Gender and Judging
Slate ran a story yesterday on what research says about how gender — or sex — influences judging, “In a ‘Different’ Voice” by Deborah Rhode. This interest was sparked, of course, by the fuss over Judge Sotomayor’s remark in a speech eight years ago about how a “wise Latina woman” might judge. If the effort is to see whether a judge’s nature affects how that person would decide certain issues, it’s surely wasted effort: you don’t have to be of the “what the judge had for breakfast” school to know that judges are not fungible automatons. But drawing a line between an aspect of that nature and an outcome, i.e. conjuring useful or interesting predictability, is not easy, as any litigation lawyer could also tell you.
The debate about the judicial person, shall we say, often centres around typical markers such as race or gender or avowed political stripe. For reasons that are never entirely clear to me, we feel it interesting or even just possible, perhaps, to get a handle on a person, whether a judge or not, using these crude tongs. Of course, the subtext of this search for essentialist influence is often the stricture that such bias shouldn’t exist, that there exists a place of pure reason unsullied by personality and this is where judges should dwell. This is, to me, not merely out of touch with reality but, in this extreme form, also misguided as a merit.

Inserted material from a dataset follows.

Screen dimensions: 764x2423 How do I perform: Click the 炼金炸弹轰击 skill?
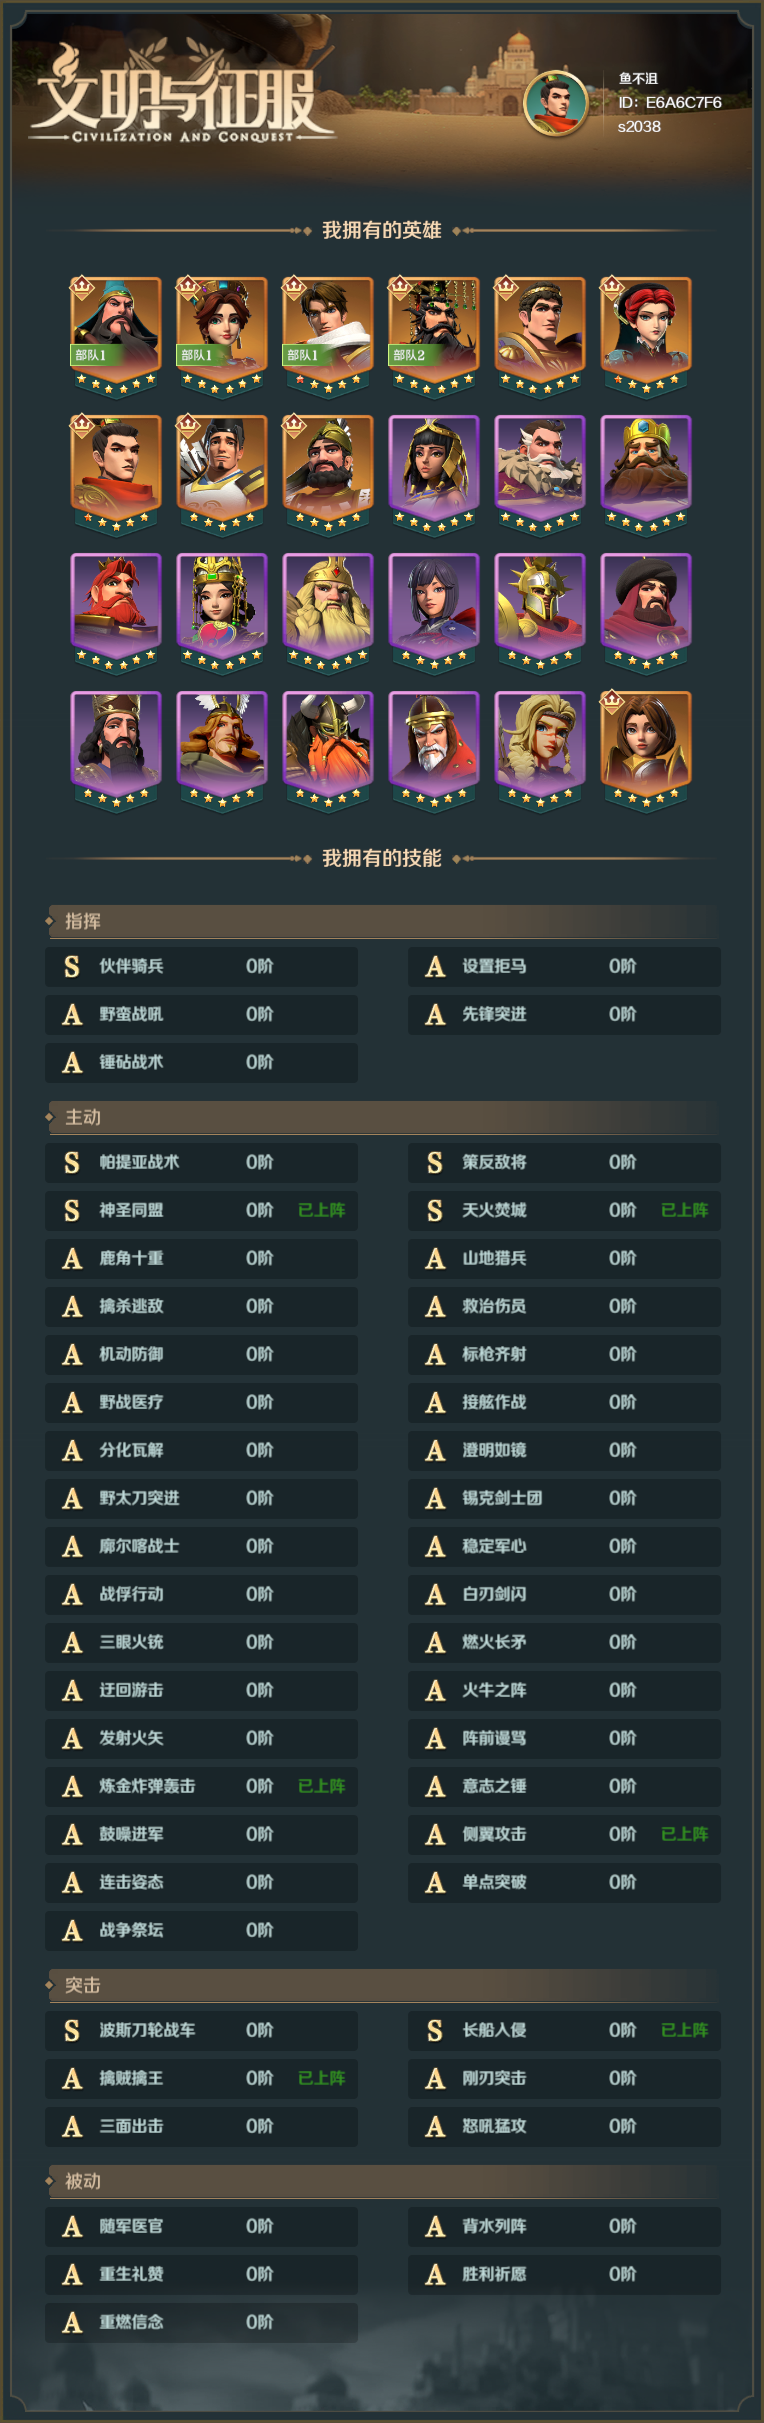coord(201,1786)
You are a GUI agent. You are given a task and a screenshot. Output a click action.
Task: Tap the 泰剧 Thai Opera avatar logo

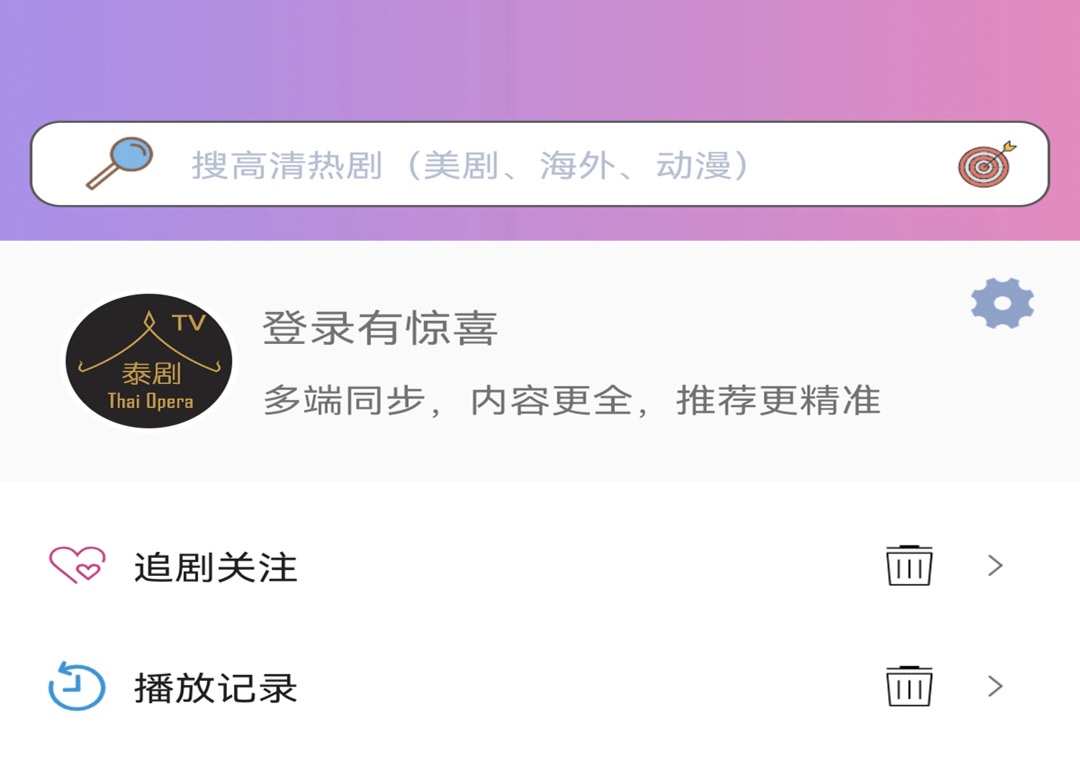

Some of these difficulties are broached in the Slate piece, which at the end of the day concludes that gender and race, at least, are insufficient to provide predictability, and “simply putting another woman on the court would not necessarily be good for a feminist legal agenda. It matters greatly which woman.” This unsurprising conclusion is largely supported by the main piece of research forming the backbone of the Slate article, a paper delivered at the 2nd Annual Conference on Empirical Legal Studies, “Untangling the Causal Effects of Sex on Judging,” [PDF] by Christina L. Boyd, Lee Epstein, and Andrew D. Martin, the conclusion of which might be summarized so:
[W]e observe consistent gender effects in only one [area of law]—sex discrimination. For these disputes, the probability of a judge deciding in favor of the party alleging discrimination decreases by about 10 percentage points when the judge is a male. Likewise, when a woman serves on a panel with men, the men are significantly more likely to rule in favor of the rights litigant. These results are consistent with an informational account of gendered judging and are inconsistent with several others.




Much of the empirical research on women and courts has continued to be trapped in an essentialist version of Carol Gilligan’s argument In a Different Voice, unable to move beyond the question of whether women judges adjudicate “in a different voice.” Many problems underlie this framing of the research question. First, it assumes rather than interrogates an essential dichotomous difference and fails to analyze where the differences come from.